Pictures
Of Wounded Men
Being Shot Censored By TV
By Robert Fisk
07May 2004
The Independent
The pictures are appalling, the words
devastating. As a wounded Iraqi crawls from beneath a burning truck,
an American helicopter pilot tells his commander that one of three men
has survived his night air attack. "Someone wounded," the
pilot cries. Then he received the reply: "Hit him, hit the truck
and him." As the helicopter's gun camera captures the scene on
video, the pilot fires a 30mm gun at the wounded man, vaporising him
in a second.
British and most
European television stations censored the tape off the air last night
on the grounds that the pictures were too terrible to show. But deliberately
shooting a wounded man is a war crime under the Geneva Conventions and
this extraordinary film of US air crews in action over Iraq is likely
to create yet another international outcry.
American and British
personnel have been trying for weeks to persuade Western television
stations to show the video of the attack. Despite the efforts of reports
in Baghdad and New York, most television controllers preferred to hide
the evidence from viewers. Only Canal Plus in France, ABC television
in the United States and the Canadian Broadcasting Corporation have
so far had the courage to show the shocking footage. UK military personnel
in the Gulf region have confirmed that the tape is genuine.
The camera, mounted
beside the 30mm cannon of a US Apache helicopter on patrol over central
Iraq on 1 December, first picks up movement on a country road, apparently
several hundred metres from an American military checkpoint. A lorry
and a smaller vehicle, probably a pick-up, come into view and a man
- apparently unaware of the hovering helicopter - is seen moving to
a field on the left of the screen. He is carrying what seems to be a
tube with a covering; it may be a rocket-propelled grenade. One of two
helicopter pilots is heard to say: "Big truck over here. He's having
a little pow-wow." The driver of the pick-up looks around, reaches
into the vehicle, takes out the tube-shaped object and runs from the
road into the field. He drops the object and returns to the truck. The
pilot then radios: "I got a guy running, throwing a weapon."

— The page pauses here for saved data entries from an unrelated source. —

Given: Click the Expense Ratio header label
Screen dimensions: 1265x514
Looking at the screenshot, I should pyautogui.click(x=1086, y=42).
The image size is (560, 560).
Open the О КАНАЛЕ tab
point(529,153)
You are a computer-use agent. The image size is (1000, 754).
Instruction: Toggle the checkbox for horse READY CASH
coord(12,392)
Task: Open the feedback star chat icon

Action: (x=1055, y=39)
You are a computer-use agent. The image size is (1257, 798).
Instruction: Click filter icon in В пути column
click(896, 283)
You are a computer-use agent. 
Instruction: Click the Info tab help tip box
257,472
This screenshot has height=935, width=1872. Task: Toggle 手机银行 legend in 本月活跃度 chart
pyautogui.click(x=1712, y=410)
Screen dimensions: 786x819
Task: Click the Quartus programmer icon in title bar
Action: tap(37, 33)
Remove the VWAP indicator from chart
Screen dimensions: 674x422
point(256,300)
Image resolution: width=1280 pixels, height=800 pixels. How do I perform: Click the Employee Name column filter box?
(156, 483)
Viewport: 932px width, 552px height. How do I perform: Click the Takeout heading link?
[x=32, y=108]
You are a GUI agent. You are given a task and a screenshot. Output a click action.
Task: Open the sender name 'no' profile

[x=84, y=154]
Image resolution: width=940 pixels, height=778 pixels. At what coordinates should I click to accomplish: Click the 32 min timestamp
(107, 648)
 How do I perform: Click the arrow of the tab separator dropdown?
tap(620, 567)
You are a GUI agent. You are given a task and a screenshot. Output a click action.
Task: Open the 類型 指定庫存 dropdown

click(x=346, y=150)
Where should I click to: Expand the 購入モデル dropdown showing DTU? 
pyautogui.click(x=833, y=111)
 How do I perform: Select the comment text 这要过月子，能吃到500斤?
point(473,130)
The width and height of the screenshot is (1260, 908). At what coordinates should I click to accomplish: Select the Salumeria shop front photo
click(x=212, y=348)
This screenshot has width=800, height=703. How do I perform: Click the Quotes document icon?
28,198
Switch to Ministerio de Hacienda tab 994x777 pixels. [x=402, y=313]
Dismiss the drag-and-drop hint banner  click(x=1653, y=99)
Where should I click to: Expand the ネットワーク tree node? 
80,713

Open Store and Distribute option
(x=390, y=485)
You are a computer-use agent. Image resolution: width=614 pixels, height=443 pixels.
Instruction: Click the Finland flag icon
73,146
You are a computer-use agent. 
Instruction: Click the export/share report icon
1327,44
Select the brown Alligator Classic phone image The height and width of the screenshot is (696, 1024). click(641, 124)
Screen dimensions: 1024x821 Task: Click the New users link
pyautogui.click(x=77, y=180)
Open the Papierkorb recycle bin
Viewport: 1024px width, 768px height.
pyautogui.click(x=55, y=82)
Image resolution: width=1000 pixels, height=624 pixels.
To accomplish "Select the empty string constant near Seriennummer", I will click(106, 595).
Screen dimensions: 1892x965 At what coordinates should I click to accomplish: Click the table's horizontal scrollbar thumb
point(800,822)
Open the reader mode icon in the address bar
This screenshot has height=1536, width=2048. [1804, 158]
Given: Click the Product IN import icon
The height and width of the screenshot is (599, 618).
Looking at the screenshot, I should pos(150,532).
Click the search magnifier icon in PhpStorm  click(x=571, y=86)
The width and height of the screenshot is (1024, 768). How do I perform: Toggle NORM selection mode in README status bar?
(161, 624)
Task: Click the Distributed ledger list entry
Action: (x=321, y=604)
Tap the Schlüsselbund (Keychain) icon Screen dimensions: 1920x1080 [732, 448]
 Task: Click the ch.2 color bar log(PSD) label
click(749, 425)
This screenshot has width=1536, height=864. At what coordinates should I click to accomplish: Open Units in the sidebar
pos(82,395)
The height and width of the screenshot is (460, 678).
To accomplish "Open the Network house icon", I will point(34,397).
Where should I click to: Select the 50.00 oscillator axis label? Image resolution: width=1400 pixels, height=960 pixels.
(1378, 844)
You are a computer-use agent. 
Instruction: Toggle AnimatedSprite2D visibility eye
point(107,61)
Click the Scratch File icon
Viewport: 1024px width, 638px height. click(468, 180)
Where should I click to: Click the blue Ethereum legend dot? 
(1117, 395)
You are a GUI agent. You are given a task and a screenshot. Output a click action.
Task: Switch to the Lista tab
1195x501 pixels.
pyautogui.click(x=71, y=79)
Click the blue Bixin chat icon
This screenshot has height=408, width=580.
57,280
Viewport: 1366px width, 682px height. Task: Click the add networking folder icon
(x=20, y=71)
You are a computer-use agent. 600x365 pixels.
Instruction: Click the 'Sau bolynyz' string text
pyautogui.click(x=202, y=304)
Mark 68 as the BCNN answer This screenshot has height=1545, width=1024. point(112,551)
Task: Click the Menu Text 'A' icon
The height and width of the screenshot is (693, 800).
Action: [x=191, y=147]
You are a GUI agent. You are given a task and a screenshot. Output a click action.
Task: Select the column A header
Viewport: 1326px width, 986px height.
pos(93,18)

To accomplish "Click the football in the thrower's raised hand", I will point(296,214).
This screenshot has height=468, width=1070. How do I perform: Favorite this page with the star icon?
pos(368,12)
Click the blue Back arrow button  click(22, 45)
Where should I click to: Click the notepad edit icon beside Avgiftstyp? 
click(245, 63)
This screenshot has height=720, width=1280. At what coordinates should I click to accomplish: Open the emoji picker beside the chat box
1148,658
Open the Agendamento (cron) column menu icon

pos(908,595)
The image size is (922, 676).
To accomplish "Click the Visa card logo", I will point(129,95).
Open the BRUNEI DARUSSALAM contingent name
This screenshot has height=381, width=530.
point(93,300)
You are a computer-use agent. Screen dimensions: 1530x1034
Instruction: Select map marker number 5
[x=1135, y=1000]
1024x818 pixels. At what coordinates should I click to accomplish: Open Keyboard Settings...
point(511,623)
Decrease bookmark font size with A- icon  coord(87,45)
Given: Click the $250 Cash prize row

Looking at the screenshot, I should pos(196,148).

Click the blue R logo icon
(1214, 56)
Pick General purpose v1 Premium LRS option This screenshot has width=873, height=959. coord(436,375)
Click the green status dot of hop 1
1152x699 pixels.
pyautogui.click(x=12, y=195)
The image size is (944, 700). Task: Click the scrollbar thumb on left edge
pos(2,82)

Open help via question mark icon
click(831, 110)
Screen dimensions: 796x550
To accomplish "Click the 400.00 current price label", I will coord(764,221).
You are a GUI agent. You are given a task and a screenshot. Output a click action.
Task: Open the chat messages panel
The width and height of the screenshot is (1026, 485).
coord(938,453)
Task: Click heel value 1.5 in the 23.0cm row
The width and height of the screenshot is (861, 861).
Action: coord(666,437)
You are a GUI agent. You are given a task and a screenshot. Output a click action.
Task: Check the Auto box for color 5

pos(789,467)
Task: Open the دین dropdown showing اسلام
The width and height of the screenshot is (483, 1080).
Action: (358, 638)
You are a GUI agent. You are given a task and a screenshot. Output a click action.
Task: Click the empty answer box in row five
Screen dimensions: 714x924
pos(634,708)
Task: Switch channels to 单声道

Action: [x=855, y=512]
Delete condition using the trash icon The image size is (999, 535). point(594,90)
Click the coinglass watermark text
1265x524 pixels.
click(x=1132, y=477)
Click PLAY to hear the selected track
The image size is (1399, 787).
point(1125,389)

Another pilot, or a ground controller, instructs him: "Engage -
smoke him."
At this point, a
tractor arrives close to where the man from the lorry dropped the object
in the field. One of the Iraqis approaches the tractor driver. The Apache
pilot opens fire with his 30mm cannon, killing first the Iraqi in the
field and then the tractor driver. The camera registers the bullets
hitting the first man. All that is left is a smudge on the ground.
The pilot then turns
his attention to the large truck, opens fire and waits to see if he
has hit the last of the three men. The third man is then seen crawling,
obviously badly wounded, from his cover beneath the blazing truck. The
pilot reports: "Wait. Someone wounded by the truck." An officer
replies: "Hit him. Hit the truck and him."
The video tape shows
that the incident took four minutes, during which the two helicopter
pilots - whose names are listed as Nager and Alioto - expended 300 high-velocity
cannon rounds at their targets. The tape shows that the first 15 rounds
missed the men. One of the pilots says: "Fuck, switching to range
auto." The tape then documents the firing of four bursts of 20
rounds each at the three men.
The pictures, apparently
taken through thermal-imaging cameras, leave no doubt that the pilot
knew his third victim was wounded and crawling along the ground - and
that whoever gave him the order to hit him also knew this.
Coming only days
after the appalling photographs of Iraqis being tortured and humiliated
by US troops at Abu Ghraib prison near Baghdad, the new pictures can
only further inflame Arab opinion throughout the Middle East. It is
common Israeli practice to kill wounded enemies from the air; a devastating
helicopter assault by Israel on a Hizbollah training camp in Lebanon
10 years ago was accompanied by a series of attacks in which pilots
sought out wounded guerrillas as they hid behind rocks in the Bekaa
Valley and then fired at them.
The film, while
it shows men acting in an apparently suspicious manner, does not prove
they were handling weapons. The occupation authorities in Baghdad chose
to keep the incident secret when it occurred in December. Watching the
video images, it is easy to understand why.